We agree with counsel that an appeal would be frivolous because the appellant waived his right to appeal. Initially, the appellant verbally agreed to plead guilty with the expectation that the terms of the agreement were going to be put into writing. Defense counsel specifically stated that the appellant was giving up the right to appeal during the plea colloquy:
... Mr. Santillanes and I can verbally agree and we will put it on the record today what the terms of the agreement are. He is pleading guilty to the indictment, Your Honor, and we’re getting a recommendation to the low end and waiving our right to appeal. That is all it says, in effect. There is not any other benefit we’re getting out of this.

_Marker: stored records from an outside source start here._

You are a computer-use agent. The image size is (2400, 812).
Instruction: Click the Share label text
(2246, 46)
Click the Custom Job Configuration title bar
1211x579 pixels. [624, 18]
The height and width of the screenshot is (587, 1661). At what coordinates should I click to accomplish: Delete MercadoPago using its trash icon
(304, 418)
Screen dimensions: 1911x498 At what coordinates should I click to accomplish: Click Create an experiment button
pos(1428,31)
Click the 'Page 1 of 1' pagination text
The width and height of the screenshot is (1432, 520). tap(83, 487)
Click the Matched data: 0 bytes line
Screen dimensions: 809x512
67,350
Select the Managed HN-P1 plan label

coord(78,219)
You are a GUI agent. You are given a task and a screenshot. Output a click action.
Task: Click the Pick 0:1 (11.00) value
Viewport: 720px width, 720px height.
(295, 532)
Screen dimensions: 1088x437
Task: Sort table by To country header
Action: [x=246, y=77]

(App. B, at 3.) Defense counsel later iterated in the plea colloquy that the appellant was waiving his right to appeal. The district court then made sure that the appellant knew that he was giving up his right to appeal:
THE COURT: Now the plea agreement which they are going to prepare for you will have had in it a waiver of your appeal rights. Even though you went to trial and were convicted by a jury, you would have a right to appeal that jury verdict to a higher Court. If you, in this written plea agreement that you will sign later on, you will waive all of those appeal rights. Do you understand that?
*467THE APPELLANT: Yes.
(Id. at 11.) Although the parties could not agree to the terms of a written agreement, the appellant nevertheless agreed during the sentencing hearing to be bound by the terms of the oral agreement. Oral plea agreements are enforceable, see, e.g., United States v. Yanez, 985 F.2d 371, 375 (7th Cir.1993), and the appellant did not move to withdraw his guilty plea. Because the appellant entered into an oral plea agreement in which he agreed to waive his right to appeal, we agree with counsel that any potential appellate issue would be frivolous because this appeal should not have been filed.
Counsel’s motion to withdraw is GRANTED and the appeal is DISMISSED.